Festival Chorus Concert to Honor Life of Popular and Influential Late Conductor
Over 130 performers will join forces and talents on November 1st in Converse College’s Twichell Auditorium to honor the memory of longtime Spartanburg resident Dr. Perry Daniels during the Spartanburg Festival Chorus’ winter concert performance of Vaughan Williams’ holiday classic Hodie.
The baton will drop at 7:30 p.m., and the performance is free and open to the public.
Daniels was a professor of voice at Converse’s Petrie School of Music from 1965 until 1994. He was also the longtime conductor of the Spartanburg Festival Chorus and the St. John’s Lutheran Church choir.
"The Festival Chorus was formed in 1979, and Perry was named conductor after the first year," said Dr. Keith Jones, who currently conducts the Festival Chorus in addition to serving as Associate Professor of Voice and Choirs at Converse. "It was Perry who built the Festival Chorus into what it is today. He touched a lot of lives in this community through his music and his sense of humor. In addition to conducting the Festival Chorus, he was an extraordinarily successful voice teacher in Spartanburg and at the Brevard Music Center."
Longtime Festival Chorus member Dewey Tullis said Daniels was "a tremendous musician with a beautiful voice. He loved music and made everyone love it.

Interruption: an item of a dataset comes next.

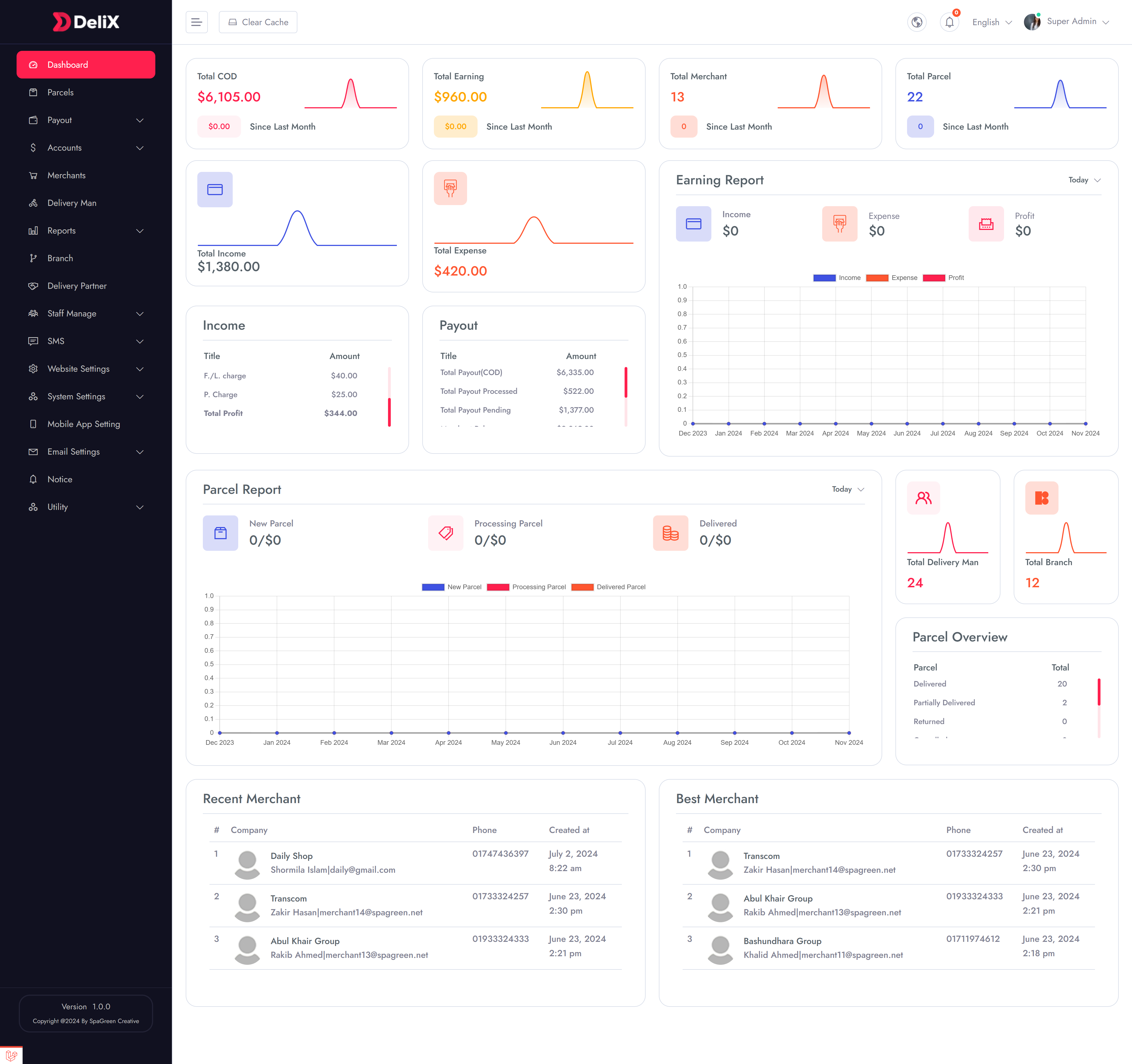Image resolution: width=1132 pixels, height=1064 pixels.
Task: Select the Dashboard menu item
Action: pos(85,64)
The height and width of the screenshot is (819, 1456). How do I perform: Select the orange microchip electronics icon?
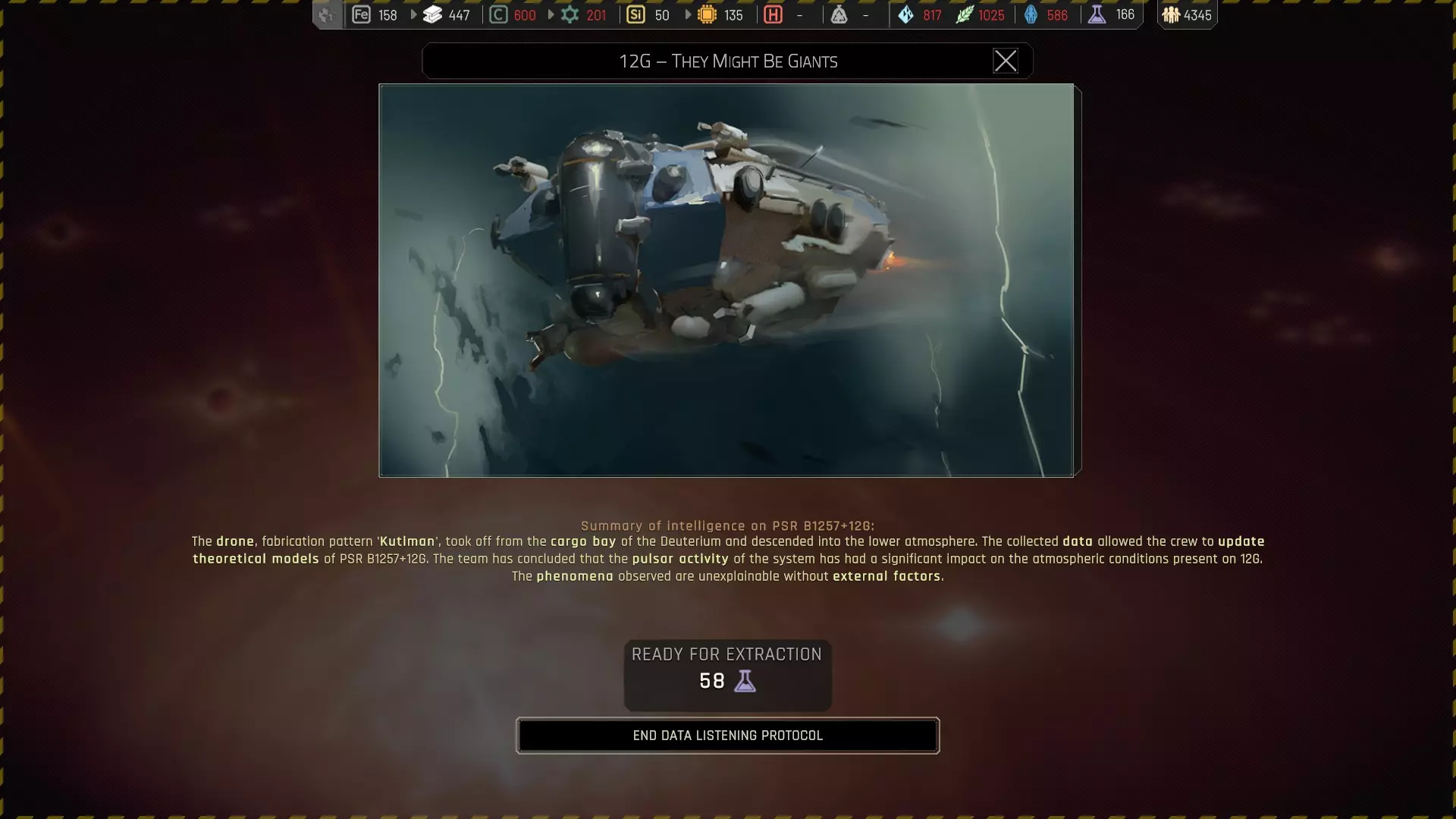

We always laughed at the way he articulated his notes and how they shook when he sang."
"He did the best gorilla imitation I ever saw," said Beverly Hay, the Daniel Professor of Voice at Converse College, where Daniels taught for nearly three decades. "He’d get down on all fours like a gorilla, and we would all be laughing. … He was the life of the party. He was a very dignified person, but he also had a wry sense of humor."
The November 1st concert is made possible by gifts made to a memorial fund established upon Daniels’s death in January 2007. Joining the Festival Chorus on stage will be members of the Spartanburg Philharmonic, Greenville Philharmonic and the Converse Symphony Orchestra.

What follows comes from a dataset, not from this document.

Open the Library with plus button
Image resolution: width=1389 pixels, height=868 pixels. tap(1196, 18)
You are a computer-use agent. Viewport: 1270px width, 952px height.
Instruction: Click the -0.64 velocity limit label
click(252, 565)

Hodie, (pronounced ‘HO-dee-ay’) is widely considered by audiences worldwide to be a holiday classic. Written by Vaughan Williams in 1954, the piece fuses English countryside carols with texts from the Bible and poems from Milton and Thomas Hardy, among others. "Hodie can be translated to mean ‘this day,’" explained Jones. "It’s all about a celebration of life and the birth of Jesus Christ. I can’t think of a better way to honor Perry Daniels than with this performance."